PROBLEM REQUIREMENTS:
Reproduce precisely the lines of the listing below, starting with the line that contains "You are a GUI" and stopping after the line that contains "439x363 pixels."; include nothing else.

MATERIALS PROVIDED:
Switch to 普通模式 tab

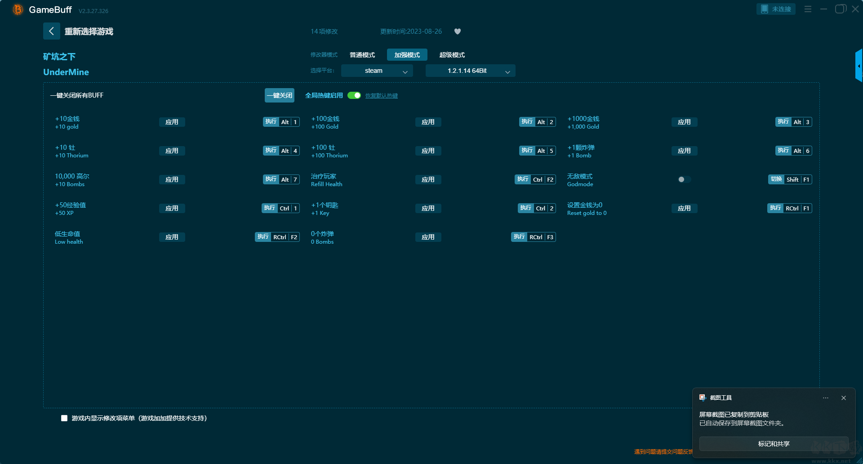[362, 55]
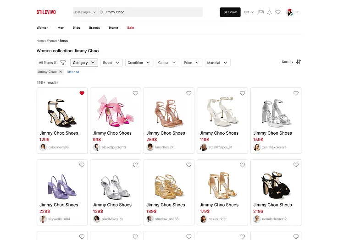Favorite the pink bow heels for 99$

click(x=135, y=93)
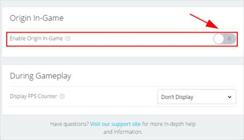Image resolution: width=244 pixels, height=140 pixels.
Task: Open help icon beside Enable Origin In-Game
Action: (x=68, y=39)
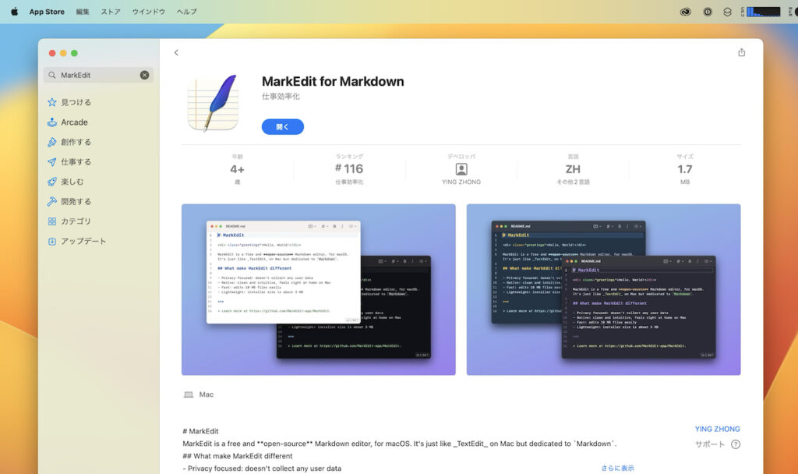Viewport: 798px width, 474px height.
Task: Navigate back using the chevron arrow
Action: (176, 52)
* * *
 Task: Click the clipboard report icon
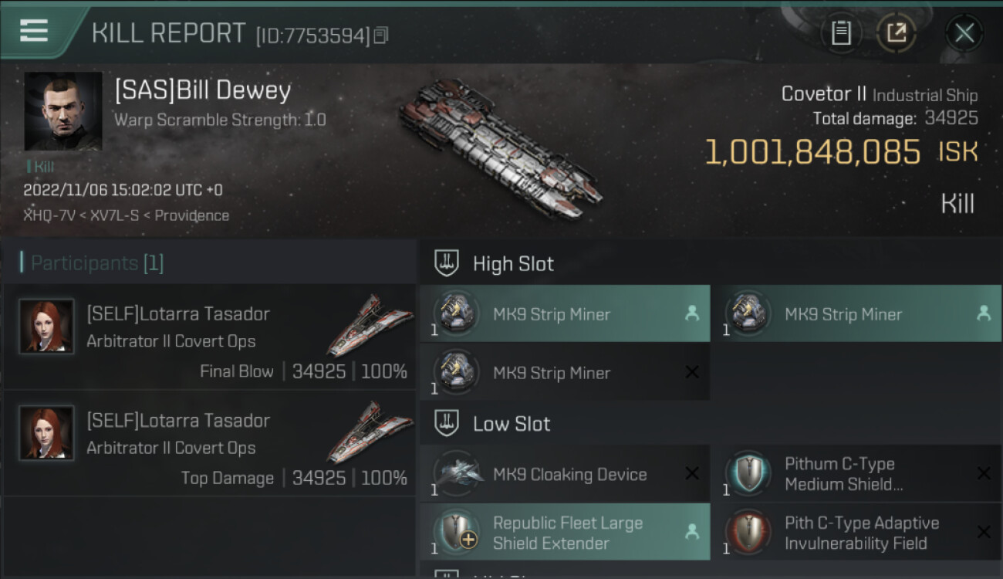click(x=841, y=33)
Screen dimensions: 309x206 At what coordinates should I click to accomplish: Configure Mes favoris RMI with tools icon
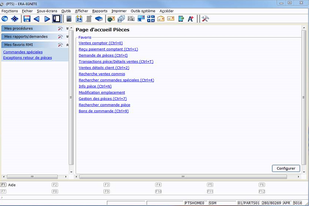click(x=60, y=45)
---
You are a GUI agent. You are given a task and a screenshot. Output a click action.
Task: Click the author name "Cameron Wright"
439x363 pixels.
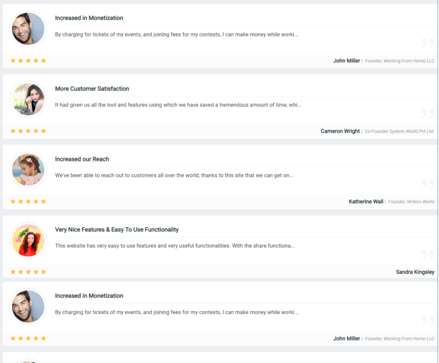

ANSWER BELOW:
You are a GUI agent. You are given a task and a screenshot. Output a click action.
Task: Click the author name "Cameron Wright"
439x363 pixels.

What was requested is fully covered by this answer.